Background and objective: The impact and burden of disease of the rare diseases (RD) is not known, also the type of disability that entail. The objective of the work is to analyze the socio-sanitary impact of the RD in Spain.
Patients and method: This is a nationwide study. The dimensions used were mobility, personal care and daily activities of the EUROQoL-5D questionnaire to analyze the degree of dependency of the patient with RD.
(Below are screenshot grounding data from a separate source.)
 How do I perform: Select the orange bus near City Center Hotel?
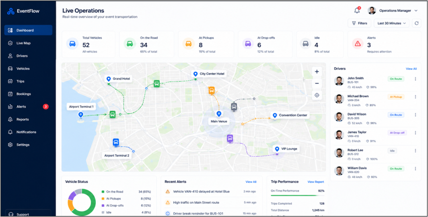tap(212, 90)
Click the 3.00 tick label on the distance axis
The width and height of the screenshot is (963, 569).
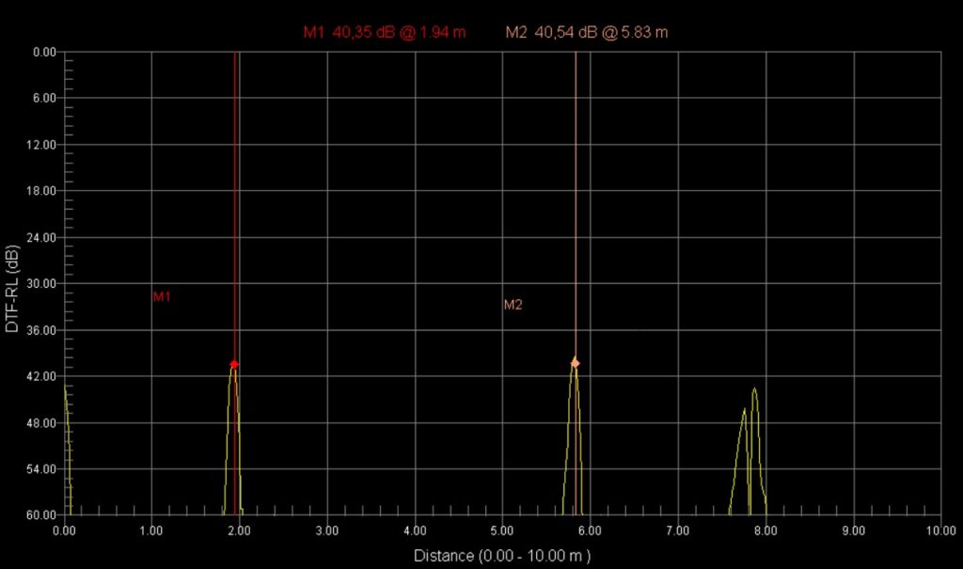click(326, 531)
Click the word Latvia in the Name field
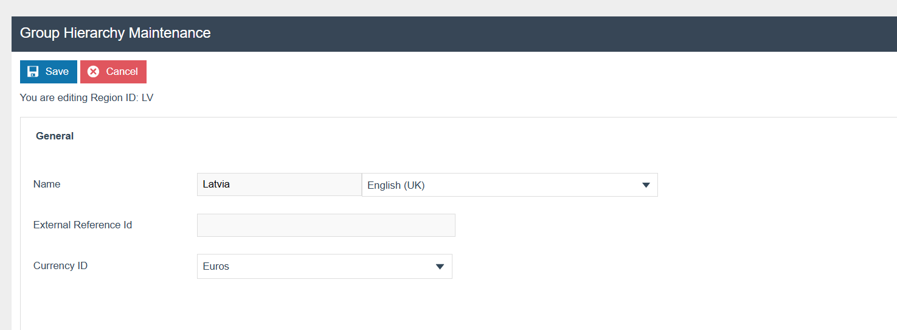 216,184
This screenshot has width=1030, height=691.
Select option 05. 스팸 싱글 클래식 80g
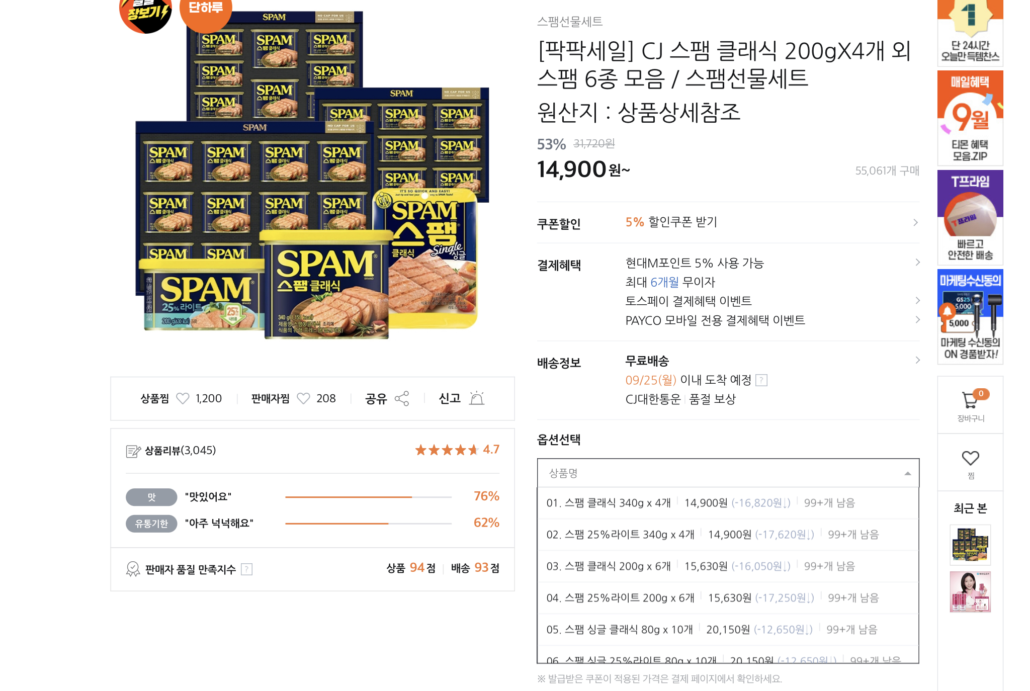[x=728, y=630]
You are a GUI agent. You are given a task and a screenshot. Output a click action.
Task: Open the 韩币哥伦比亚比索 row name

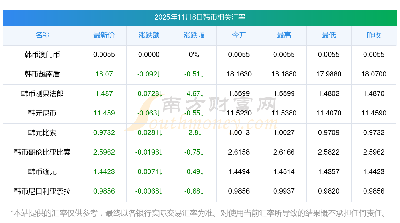[42, 152]
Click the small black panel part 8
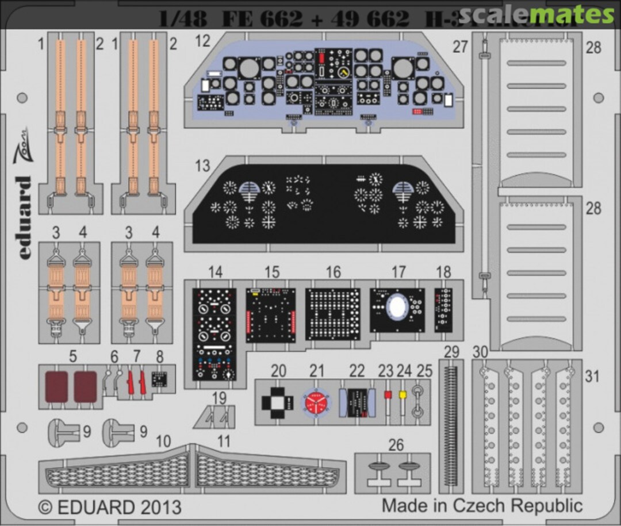621x526 pixels. pyautogui.click(x=159, y=379)
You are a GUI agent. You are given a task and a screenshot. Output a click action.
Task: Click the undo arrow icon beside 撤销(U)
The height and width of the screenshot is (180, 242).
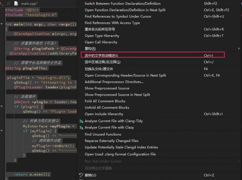point(81,175)
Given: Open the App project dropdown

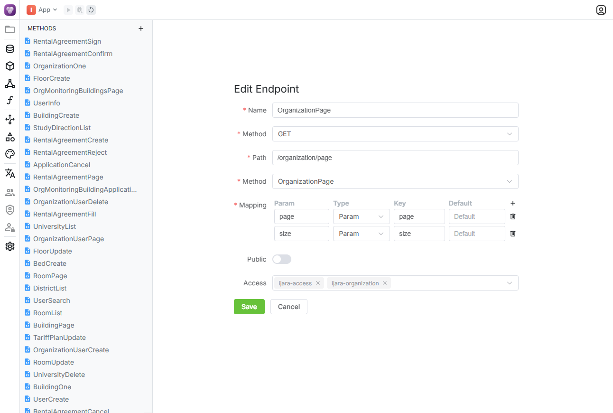Looking at the screenshot, I should (42, 9).
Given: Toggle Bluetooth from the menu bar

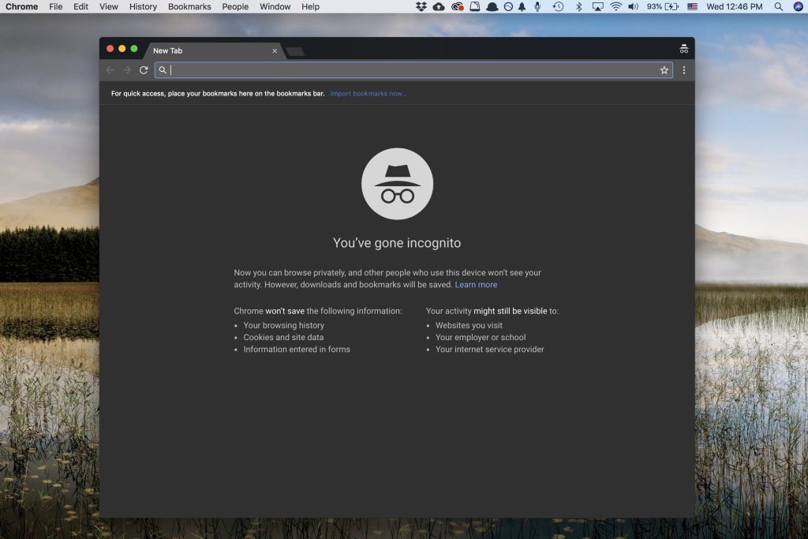Looking at the screenshot, I should (x=580, y=7).
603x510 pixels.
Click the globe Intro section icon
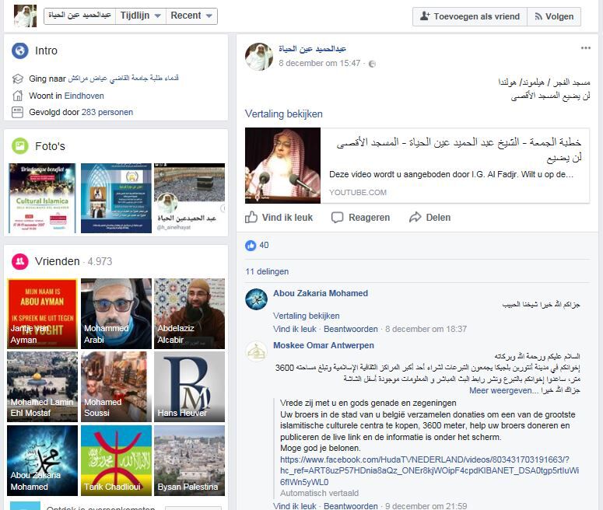point(19,51)

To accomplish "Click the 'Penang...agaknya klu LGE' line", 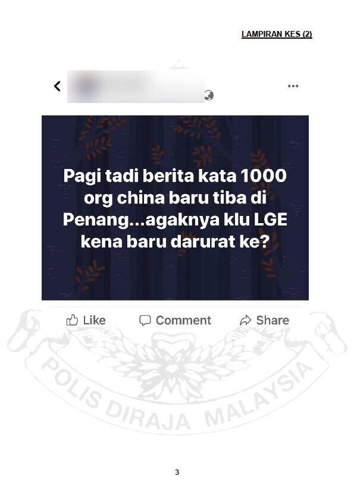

Results: 714 surveys were analyzed. 51.2% were men; 21.1% were children and 78.9% adults. The more frequent laboral status were: retired/pensioner, active and student (35.3%; 29.2%, and 17.1% respectively). In the last quarterly 8.4% of the patients were in situation of transitory labor incapacity: 5.7% men and 11.9% women (p < 0.005). The patients referred disability (slight or moderate degree) in the areas: physical (87.7%), emotional (83.6%), social (75.6%) and sensorial (53%). They presented severe mixed disability (sensorial and physic) in 6.4%. Patient organisations, physicians and Internet (80.1%; 48.2% and 47.3% respectively) were the used sources of information. The patients were more satisfied with doctor's care than social worker's (47% and 2.4% respectively), considering doctors more accessible than social workers (32.4% and 13.1% respectively).
Conclusions: RD present a high percentage of disability and dependency, being both more severe in children. The patient organisations are the main source of information. Patients are more satisfied and consider the doctor more accessible than the social worker. This work might serve to make decisions in the socio-sanitary assistance for RD.